> **Work instruction 1**: In the article on Dr. Paul Church's dismissal, swap "Board of Directors" for "trustees" and write out the passage from "After a legal" up to and including "of LGBT causes.".
> **Work instruction 2**: Write the next part of the article on Dr. Paul Church's dismissal, picking up after its final sentence.

Can a hospital fire a physician who doesn’t support LGBT views and practices? One Boston hospital just did.

After a legal battle that lasted more than 10 years, Dr. Paul Church of Beth Israel Deaconess Medical Center (BIDMC) lost his final appeal to the hospital’s Board of Directors to reconsider the center’s decision to fire him and revoke his medical privileges.

Church, a urology professor at Harvard University, disagreed with BIDMC’s institutional endorsement of LGBT causes.

Dr. Paul Church (Image source: Beth Israel Deaconess Hospital)

The hospital ordered his expulsion after discovering that Church had expressed concerns about the health dangers related to same-sex activity on the hospital's internal online portal.

The board’s final judgment on Dec. 8 ended Church’s 28-year-long tenure at the hospital.

Over the past decade, Church has voiced his concerns regarding BIDMC’s overt support of LGBT events.

“In doing so, the medical center ignores and marginalizes opposing worldviews on morality and sexual behaviors often based on strong religious convictions that are represented within the diversity of its staff and larger community,” Church wrote in a statement he prepared for his hearing in February 2015. “Furthermore, it indicates a peculiar willingness to overlook high risk behaviors common to the LGBT community, which is contradictory to the larger mission of a healthcare institution to promote and model healthy choices and lifestyles.”

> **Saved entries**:
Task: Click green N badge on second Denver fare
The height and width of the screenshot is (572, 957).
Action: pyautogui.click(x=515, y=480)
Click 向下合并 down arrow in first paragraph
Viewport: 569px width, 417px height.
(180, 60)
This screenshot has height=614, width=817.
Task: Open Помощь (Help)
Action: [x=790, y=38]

> **Answer section 1**:
After a legal battle that lasted more than 10 years, Dr. Paul Church of Beth Israel Deaconess Medical Center (BIDMC) lost his final appeal to the hospital’s trustees to reconsider the center’s decision to fire him and revoke his medical privileges.

Church, a urology professor at Harvard University, disagreed with BIDMC’s institutional endorsement of LGBT causes.

> **Answer section 2**:
According to Church’s testimony, after he was told that he would be subjected to an investigation if he did not resign, he received a “Letter of Reprimand” from a peer-review committee demanding that he discontinue “any further communications regarding [his] views on homosexuality.”

Church called the aggressive letter a “gag rule” that assaulted his freedom of speech and violated his public and private rights under the Massachusetts Civil Rights Act.

He requested that he not receive the hospital’s emails promoting LGBT pride events, but when he continued to receive the notices more frequently, he continued to speak out.

“Celebrating sexual perversions is highly inappropriate, especially in the context of a medical center that should be aware of the negative health consequences of high risk behaviors,” Church wrote in 2013.

In September 2014, BIDMC launched a formal investigation. A 25-member Medical Executive Committee reviewed the findings and decided in March to expel Church for holding “unsolicited views about homosexuality that were offensive to BIDMC Staff” and for violating the hospital’s discrimination policy.

Church appealed, but the panel upheld the expulsion in September. In a statement released in December, Church announced that a final ruling from the hospital’s Board of Directors had likewise upheld the decision.

“Voicing medical facts, religious convictions, or traditional morality is now apparently punishable by dismissal, should a member of the staff claim to be offended by such views,” Church wrote. “While I am deeply disappointed in the outcome from these decisions, I feel that we have fought ‘the good fight’ and brought these valid concerns into the spotlight of the public arena.”

He concluded the statement by voicing his “sincere regrets” that the BIDMC administration and directors “departed from the institution’s higher mission and calling to follow a highly controversial social agenda.”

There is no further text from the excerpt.